In these weeks since I returned home from South America, I have been wrestling a lot with the concept of time and how to fill it, spend it, use it. I have more time in the summer, for sure. My teaching schedule resembles Swiss cheese, full of holes and gaps and empty spaces. I have less practicing pressure. The days of sunlight (and heat!) are long and expansive.
On the other hand, the days of sunlight—and heat!—are long and relentless. I feel exhausted in my bones. I am trying to honor that, but the garden must be watered. There are hummingbird feeders to clean and fill. There is the daily question of how to manage things like exercise and house chores and, really, just moving, when it’s 98 degrees outside. It’s hard to think creatively and resourcefully when one’s internal organs are melting.
If we were totally honest, we’d admit this: summer, despite all her charms, is a tricky season. So is “free time” and those rainy Sunday afternoons. We long for them, but after racing madly through the world at 100mph, it can be hard to slam on the brakes and sit still. Which is why it might be time to consider the old “Rainy Day Cupboard” idea.
A Rainy Day Cupboard is as old-fashioned and charming and cozy as it sounds. It is also rather brilliant, I have decided, and might solve the dilemma of both “free time” and rainy Sunday afternoons. It might even put a new spin on the whole summer.
Because what I have realized recently is that I do not lack for ideas about ways to spend my time.
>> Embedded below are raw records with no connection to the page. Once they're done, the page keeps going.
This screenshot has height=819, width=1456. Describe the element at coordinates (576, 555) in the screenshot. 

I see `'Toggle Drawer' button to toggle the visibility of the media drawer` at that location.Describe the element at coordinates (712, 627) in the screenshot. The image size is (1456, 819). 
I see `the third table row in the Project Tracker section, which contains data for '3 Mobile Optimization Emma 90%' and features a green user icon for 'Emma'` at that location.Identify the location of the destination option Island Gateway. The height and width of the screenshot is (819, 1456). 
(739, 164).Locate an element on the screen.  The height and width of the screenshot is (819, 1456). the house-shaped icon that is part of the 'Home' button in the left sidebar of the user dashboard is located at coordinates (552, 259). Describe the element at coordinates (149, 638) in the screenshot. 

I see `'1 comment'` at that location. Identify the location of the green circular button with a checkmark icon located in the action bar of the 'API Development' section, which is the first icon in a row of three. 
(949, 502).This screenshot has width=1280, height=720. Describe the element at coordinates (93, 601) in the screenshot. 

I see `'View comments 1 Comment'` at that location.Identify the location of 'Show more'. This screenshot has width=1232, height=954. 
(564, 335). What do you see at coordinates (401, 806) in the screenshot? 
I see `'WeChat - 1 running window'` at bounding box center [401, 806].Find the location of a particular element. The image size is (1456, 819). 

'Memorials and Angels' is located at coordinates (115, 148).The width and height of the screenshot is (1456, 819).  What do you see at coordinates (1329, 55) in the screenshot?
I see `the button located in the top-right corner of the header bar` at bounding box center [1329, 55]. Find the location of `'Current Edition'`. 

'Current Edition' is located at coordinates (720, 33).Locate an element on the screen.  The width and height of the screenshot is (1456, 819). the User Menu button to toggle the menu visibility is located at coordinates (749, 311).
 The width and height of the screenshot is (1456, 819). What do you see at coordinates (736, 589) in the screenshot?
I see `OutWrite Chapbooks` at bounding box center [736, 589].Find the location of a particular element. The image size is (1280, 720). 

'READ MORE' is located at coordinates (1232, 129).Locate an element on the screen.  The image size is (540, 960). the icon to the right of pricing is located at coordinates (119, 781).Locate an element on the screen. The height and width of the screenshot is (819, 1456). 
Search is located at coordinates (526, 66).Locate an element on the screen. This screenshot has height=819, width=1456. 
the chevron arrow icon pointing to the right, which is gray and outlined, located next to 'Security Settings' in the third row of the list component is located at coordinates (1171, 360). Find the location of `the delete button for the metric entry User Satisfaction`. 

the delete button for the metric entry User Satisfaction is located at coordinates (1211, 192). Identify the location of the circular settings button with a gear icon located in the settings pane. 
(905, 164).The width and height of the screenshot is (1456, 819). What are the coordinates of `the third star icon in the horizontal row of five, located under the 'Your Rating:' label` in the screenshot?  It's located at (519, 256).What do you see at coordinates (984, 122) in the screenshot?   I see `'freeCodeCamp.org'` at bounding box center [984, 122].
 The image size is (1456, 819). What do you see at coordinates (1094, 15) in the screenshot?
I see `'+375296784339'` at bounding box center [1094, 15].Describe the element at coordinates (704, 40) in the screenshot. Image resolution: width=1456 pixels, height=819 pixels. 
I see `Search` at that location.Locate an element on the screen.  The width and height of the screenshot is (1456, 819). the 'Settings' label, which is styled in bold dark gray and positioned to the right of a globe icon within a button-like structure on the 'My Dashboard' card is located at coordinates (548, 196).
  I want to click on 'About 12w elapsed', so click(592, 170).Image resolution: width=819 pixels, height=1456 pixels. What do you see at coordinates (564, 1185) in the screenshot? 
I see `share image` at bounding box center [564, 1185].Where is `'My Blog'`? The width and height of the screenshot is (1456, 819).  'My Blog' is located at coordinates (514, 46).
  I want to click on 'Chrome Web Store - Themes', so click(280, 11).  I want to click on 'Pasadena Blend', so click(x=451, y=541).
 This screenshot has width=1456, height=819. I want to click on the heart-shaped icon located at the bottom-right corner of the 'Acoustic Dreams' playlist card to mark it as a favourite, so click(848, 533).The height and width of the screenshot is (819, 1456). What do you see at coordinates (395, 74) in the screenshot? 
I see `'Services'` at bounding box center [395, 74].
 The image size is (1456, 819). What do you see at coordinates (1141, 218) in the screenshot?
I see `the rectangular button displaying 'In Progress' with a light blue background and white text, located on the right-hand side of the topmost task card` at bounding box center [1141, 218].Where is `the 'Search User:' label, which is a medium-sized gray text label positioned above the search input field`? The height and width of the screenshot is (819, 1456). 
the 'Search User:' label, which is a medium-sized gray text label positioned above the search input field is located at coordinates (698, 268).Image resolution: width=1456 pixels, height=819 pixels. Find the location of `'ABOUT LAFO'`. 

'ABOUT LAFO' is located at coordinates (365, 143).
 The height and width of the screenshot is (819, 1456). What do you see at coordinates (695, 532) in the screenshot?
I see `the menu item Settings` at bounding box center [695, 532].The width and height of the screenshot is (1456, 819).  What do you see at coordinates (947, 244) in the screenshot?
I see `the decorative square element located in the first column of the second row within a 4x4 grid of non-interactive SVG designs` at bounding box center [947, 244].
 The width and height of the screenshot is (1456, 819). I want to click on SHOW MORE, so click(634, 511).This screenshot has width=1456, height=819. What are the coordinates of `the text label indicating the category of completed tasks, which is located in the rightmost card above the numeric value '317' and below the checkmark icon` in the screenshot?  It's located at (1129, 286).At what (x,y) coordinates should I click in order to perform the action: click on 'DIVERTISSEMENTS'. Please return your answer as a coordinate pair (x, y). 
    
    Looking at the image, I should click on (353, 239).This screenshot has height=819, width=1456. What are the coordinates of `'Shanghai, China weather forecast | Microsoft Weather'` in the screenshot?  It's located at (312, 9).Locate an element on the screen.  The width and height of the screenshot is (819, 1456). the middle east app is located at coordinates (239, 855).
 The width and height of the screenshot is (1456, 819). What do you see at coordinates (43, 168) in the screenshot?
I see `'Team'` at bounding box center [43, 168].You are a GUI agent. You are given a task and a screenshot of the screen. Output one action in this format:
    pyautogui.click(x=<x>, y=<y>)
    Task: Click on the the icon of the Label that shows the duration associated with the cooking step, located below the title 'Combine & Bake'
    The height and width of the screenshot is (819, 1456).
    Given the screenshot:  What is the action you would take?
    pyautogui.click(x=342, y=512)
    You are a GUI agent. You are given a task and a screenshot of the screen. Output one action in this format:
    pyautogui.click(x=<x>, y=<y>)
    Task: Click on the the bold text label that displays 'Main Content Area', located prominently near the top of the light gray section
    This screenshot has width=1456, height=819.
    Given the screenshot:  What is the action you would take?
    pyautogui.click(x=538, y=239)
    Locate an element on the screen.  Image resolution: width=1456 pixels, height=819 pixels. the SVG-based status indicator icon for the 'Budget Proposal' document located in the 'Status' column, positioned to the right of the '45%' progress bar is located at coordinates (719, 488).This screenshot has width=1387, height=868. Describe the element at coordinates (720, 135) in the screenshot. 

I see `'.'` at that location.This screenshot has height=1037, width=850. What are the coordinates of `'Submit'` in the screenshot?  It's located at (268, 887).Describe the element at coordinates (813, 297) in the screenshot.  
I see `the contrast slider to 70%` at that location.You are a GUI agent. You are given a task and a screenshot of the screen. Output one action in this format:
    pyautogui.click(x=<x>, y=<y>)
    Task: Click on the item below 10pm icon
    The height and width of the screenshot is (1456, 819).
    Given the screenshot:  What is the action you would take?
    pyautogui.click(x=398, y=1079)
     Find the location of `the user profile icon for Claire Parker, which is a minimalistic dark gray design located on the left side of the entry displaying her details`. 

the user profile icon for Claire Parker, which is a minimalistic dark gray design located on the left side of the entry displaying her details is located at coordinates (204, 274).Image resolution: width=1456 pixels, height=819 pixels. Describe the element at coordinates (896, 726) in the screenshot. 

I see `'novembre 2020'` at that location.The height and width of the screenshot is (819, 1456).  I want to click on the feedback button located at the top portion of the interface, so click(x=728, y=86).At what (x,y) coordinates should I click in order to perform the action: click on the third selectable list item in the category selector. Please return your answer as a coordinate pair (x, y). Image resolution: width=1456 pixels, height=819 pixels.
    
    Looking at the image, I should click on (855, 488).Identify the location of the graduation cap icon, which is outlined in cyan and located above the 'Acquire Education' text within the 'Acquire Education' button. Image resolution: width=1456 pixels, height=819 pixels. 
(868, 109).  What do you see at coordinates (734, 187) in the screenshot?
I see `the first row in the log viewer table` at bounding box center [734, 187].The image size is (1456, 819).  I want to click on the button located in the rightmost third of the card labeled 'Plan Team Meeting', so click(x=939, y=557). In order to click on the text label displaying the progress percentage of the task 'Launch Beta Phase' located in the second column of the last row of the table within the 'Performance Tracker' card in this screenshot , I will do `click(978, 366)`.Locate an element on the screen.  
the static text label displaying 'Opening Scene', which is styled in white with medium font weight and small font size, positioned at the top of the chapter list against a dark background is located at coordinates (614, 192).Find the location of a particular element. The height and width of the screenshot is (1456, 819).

It is only when my organs are melting or I am dizzy from suddenly screeching to a stop after months of spinning that I can find myself a bit aimless. That’s when it is brilliant to have that notebook full of titles of books I want to read, or people I want to call. I need that list of places I want to see, neighborhoods I want to explore, coffeehouses I want to visit. I need to be reminded that, oh yeah, if I had some extra time I was going to listen to that piece of music or look up that website, check out that podcast, find that Ted Talk. I need a cupboard of activities: that hike I wanted to take, that movie I meant to watch, that recipe I wanted to try, that set of pieces I wanted to learn, that letter I wanted to write.
Of course, there is a difference between obsessively filling one’s time out of fear and designing one’s day like an heirloom quilt of color and patterns. Productivity isn’t the question. Naps are amazing. What I worry about is when the answer to “What did you do this weekend?” is, I don’t know. Shrug. Nothing.
There is much to practice here. Sometimes this means allowing myself a bit more time reading while I drink my coffee in the mornings. Sometimes it’s a longer walk talking to my sister on the phone in the evenings. Some days with a lighter teaching schedule nudge me to look at the zazen schedule at the Zen center for an extra meditation hour or to find a yoga class to attend. The mountains might call out on an empty Friday morning; on a random Tuesday I find time to meet with a friend for lunch. I grab an hour to clean out a hall cupboard or to sort through a file of papers. When I return from swimming laps in the pool, still cool and wet, I pull a few weeds, prune the rose bushes, spread some mulch.
It's summer. My organs are melting, my listlessness runs high, my energy low. We wait for rain, the longed-for monsoons of the desert. Meanwhile, time exhales.